> _DESCRIPTION OF THE TASK_:
Look below for the line with "The height and width of the screenshot is (213, 297).", and from there restate every line word for word until the entries end.

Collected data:
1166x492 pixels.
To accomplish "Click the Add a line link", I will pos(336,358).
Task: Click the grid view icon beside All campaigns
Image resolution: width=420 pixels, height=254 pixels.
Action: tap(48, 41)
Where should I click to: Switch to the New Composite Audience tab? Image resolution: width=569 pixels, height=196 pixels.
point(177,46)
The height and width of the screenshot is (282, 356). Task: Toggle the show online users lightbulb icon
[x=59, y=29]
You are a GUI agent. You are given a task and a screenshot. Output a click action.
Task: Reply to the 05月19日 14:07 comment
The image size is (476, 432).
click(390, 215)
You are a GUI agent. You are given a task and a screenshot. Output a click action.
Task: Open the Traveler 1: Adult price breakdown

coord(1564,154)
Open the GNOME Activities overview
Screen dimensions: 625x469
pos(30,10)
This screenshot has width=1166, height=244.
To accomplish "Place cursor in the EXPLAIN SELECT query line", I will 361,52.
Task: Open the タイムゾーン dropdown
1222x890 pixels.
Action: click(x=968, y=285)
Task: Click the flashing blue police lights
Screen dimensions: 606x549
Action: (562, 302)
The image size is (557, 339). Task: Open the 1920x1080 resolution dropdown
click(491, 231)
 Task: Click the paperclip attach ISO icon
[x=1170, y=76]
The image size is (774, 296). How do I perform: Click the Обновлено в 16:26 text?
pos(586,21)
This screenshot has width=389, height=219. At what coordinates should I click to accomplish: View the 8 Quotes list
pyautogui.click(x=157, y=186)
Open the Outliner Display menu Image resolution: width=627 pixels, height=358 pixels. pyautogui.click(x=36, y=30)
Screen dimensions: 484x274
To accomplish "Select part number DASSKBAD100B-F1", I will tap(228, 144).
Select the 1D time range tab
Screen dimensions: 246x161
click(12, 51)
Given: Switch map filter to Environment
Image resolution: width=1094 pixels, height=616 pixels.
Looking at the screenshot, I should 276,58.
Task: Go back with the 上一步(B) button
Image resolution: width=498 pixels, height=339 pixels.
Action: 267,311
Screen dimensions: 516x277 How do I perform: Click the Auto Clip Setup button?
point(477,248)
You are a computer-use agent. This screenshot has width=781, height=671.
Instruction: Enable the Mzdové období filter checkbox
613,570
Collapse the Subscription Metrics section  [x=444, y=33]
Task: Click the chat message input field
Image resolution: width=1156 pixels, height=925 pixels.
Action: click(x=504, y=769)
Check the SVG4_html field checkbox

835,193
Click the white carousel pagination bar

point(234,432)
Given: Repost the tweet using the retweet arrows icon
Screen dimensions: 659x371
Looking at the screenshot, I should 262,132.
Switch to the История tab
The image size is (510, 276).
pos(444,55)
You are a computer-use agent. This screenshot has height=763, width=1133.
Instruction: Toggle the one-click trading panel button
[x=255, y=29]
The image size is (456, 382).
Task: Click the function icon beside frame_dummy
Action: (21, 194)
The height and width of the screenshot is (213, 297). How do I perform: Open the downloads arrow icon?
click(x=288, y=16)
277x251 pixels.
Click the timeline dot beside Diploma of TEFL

> _EXERCISE RESPONSE_:
The height and width of the screenshot is (213, 297). How do I perform: Open the downloads arrow icon?
click(x=288, y=16)
277x251 pixels.
Click the timeline dot beside Diploma of TEFL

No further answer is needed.